TEXTABSCHNITT>

# WinCC flexible 2007 HF4 - jetzt offiziell verfügbar



## rs-plc-aa (28 März 2008)

Hallo,

nachdem zu Anfangs keine HF´s mehr für die Version 2007 herausgegeben wurden scheint sich das nun geändert zu haben.

Seit heute gibt es offiziell das HF4 für WinCC flexible 2007 bei Siemens zum Download:
http://support.automation.siemens.c...lib.csinfo&lang=de&objid=28882233&caller=view

Ich würde empfehlen die Readme mal durchzulesen - da sind doch einige Dinge dabei welche die Installation lohnenswert machen.

Im Endeffekt kann dann jeder selbst entscheiden.

Bitte nicht vergessen *vor* der Installation ein Image anzulegen - man weiss ja nie...

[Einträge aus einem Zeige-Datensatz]

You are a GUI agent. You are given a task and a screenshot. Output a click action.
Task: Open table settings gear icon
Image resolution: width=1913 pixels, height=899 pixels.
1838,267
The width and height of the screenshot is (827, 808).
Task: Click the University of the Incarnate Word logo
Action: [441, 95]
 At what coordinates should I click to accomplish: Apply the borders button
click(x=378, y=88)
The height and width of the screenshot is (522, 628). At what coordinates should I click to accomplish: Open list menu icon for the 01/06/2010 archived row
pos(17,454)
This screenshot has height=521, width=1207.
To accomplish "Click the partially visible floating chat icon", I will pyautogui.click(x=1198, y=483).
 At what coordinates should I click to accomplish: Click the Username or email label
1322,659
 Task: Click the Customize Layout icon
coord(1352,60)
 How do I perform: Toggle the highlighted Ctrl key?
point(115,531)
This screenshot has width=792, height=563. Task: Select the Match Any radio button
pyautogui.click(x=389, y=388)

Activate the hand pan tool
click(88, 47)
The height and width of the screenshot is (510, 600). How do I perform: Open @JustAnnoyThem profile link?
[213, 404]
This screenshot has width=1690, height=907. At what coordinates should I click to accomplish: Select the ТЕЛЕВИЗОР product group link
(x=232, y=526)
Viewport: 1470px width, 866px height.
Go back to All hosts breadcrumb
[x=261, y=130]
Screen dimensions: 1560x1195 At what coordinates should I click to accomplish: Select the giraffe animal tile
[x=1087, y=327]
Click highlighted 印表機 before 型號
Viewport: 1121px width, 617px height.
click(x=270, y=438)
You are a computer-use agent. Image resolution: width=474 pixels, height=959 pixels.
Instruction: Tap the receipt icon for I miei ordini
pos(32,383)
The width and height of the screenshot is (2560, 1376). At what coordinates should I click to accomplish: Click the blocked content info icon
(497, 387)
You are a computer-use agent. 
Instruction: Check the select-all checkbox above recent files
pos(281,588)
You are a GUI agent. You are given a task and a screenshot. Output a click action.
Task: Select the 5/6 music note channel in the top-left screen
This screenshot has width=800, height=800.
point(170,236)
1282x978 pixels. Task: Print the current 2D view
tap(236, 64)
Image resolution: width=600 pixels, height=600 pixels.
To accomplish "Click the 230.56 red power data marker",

AUFGABENSTELLUNG>
A – Beantworte zum Forenbeitrag über WinCC flexible 2007 HF4 diese Fragen:
(i) Für welche Version von WinCC flexible gibt es das HF4 zum Download?
(ii) Welches Dokument soll man laut Beitrag durchlesen?
(iii) Was soll vor der Installation angelegt werden?
B – Entnimm dem Forenbeitrag über WinCC flexible 2007 HF4 wörtlich den Teil, der mit den Worten „Ich würde empfehlen“ beginnt und mit „weiss ja nie...“ endet.
Die Auflistung stammt aus einer anderen Quelle.

LÖSUNGEN JE AUFGABE>
A –
(i) Für die Version 2007.
(ii) Die Readme.
(iii) Ein Image.

B –
Ich würde empfehlen die Readme mal durchzulesen - da sind doch einige Dinge dabei welche die Installation lohnenswert machen.

Im Endeffekt kann dann jeder selbst entscheiden.

Bitte nicht vergessen *vor* der Installation ein Image anzulegen - man weiss ja nie...